DOCUMENT SEGMENT:
★ ★ ★ ★
For Multi-Asset Portfolios

The 60/40 portfolio's duration has become a critical consideration. With the Bloomberg Agg at ~6.5 years duration, a 40% bond allocation contributes ~2.6 years of duration to the total portfolio. In a rising-rate environment, this "safe" allocation can drag total portfolio returns significantly, as 2022 painfully demonstrated.

Duration Hedging

Institutions hedge unwanted duration exposure through:

  1. Treasury futures: Short ZN (10-year) or ZB (30-year) futures to reduce duration
  2. Interest rate swaps: Pay fixed / receive floating to reduce duration
  3. Options: Buy puts on TLT or buy payer swaptions for asymmetric protection
  4. Inverse bond ETFs: TBT (2x inverse 20+ year) for simpler hedging

Key Takeaways for Traders

  1. Duration is the primary risk in "safe" bonds, 2022 proved that a AAA-rated bond can lose 40% purely from rate moves
  2. Low-coupon bonds carry extra duration risk, the 2020-2021 vintage of near-zero-coupon Treasuries was uniquely vulnerable
  3. Growth stocks ARE long-duration instruments, trade them with the same rate sensitivity framework as bonds
  4. Duration risk is maximized at low yield levels, the same 100 bps rate increase hurts much more when starting from 1% than from 5%
  5. The convexity of MBS creates systemic feedback loops, large rate moves are amplified by MBS hedging flows

Frequently Asked Questions

What is the difference between Macaulay duration and modified duration?
Macaulay duration (developed by Frederick Macaulay in 1938) is the weighted-average time until a bond's cash flows are received, measured in years. A 10-year zero-coupon bond has a Macaulay duration of exactly 10 years (all cash flow arrives at maturity). A 10-year bond with a 5% coupon has a Macaulay duration of roughly 7.5-8 years (some cash flow arrives earlier via coupons). Modified duration converts this time measure into a price sensitivity measure by dividing Macaulay duration by (1 + yield/n), where n is the compounding frequency. Modified duration answers the practical question: "How much will this bond's price change for a 1% move in yields?" A modified duration of 7 means the bond loses approximately 7% of its value for every 100 bps yield increase. For most trading and risk management purposes, modified duration is what matters. However, Macaulay duration is essential for immunization strategies (matching asset and liability durations for pension funds and insurance companies). At very low yield levels, Macaulay and modified duration converge — which is why duration risk exploded in the near-zero-rate environment of 2020-2021.
★ ★ ★ ★
Dataset entries:
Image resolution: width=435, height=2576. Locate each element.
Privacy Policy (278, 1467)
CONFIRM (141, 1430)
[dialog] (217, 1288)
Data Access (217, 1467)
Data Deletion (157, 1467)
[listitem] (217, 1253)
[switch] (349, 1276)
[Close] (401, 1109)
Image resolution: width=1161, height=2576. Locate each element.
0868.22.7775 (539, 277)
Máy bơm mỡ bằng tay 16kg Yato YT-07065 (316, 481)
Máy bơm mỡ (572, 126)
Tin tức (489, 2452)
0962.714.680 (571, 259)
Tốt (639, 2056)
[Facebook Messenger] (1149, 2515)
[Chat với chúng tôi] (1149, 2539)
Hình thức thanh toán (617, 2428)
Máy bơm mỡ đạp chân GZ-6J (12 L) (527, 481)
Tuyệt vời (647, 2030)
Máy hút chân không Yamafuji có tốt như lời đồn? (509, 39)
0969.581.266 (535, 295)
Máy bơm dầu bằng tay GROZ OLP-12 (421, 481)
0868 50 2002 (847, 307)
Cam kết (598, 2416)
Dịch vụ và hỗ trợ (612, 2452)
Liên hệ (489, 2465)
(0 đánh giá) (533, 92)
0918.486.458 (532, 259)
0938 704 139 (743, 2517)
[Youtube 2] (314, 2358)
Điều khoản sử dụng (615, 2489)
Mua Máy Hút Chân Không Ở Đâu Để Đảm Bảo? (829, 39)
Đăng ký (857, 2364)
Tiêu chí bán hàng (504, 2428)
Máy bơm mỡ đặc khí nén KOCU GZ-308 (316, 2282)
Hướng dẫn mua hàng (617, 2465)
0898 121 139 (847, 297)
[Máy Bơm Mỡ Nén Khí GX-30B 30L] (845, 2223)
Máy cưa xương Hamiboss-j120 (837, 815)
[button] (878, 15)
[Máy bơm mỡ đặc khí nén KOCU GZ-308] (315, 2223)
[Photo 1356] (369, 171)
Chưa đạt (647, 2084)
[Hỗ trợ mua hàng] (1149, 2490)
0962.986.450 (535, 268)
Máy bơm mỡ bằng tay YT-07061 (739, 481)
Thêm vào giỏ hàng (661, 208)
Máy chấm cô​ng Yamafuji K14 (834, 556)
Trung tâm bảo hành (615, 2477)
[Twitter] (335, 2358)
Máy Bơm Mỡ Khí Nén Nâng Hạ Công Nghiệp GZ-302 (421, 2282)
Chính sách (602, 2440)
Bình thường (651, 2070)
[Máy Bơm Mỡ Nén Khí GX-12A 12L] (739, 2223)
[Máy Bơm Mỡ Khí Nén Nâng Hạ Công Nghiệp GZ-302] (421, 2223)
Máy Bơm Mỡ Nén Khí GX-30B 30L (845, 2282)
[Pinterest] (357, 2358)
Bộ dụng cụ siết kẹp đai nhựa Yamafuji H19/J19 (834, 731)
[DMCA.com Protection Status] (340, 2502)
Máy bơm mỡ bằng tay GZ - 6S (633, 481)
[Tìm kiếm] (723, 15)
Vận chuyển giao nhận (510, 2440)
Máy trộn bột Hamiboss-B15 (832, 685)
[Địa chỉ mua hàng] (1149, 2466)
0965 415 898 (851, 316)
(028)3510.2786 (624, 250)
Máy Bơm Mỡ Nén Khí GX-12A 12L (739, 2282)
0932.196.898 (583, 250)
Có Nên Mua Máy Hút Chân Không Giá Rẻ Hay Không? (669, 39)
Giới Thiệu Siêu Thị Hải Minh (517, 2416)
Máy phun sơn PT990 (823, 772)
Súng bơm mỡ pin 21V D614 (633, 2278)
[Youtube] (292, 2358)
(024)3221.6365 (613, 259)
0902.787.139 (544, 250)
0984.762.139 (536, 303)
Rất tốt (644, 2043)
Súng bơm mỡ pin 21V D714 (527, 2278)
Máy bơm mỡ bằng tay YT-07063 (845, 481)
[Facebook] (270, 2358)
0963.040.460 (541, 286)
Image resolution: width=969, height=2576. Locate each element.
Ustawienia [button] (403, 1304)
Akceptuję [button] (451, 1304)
★ ★ ★ ★
TASK STATEMENT: From the bond duration text, extract the passage starting with "The 60/40 portfolio's" and going on through "2022 painfully demonstrated.". These items come from a separate source.

REPLY TO THE TASK:
The 60/40 portfolio's duration has become a critical consideration. With the Bloomberg Agg at ~6.5 years duration, a 40% bond allocation contributes ~2.6 years of duration to the total portfolio. In a rising-rate environment, this "safe" allocation can drag total portfolio returns significantly, as 2022 painfully demonstrated.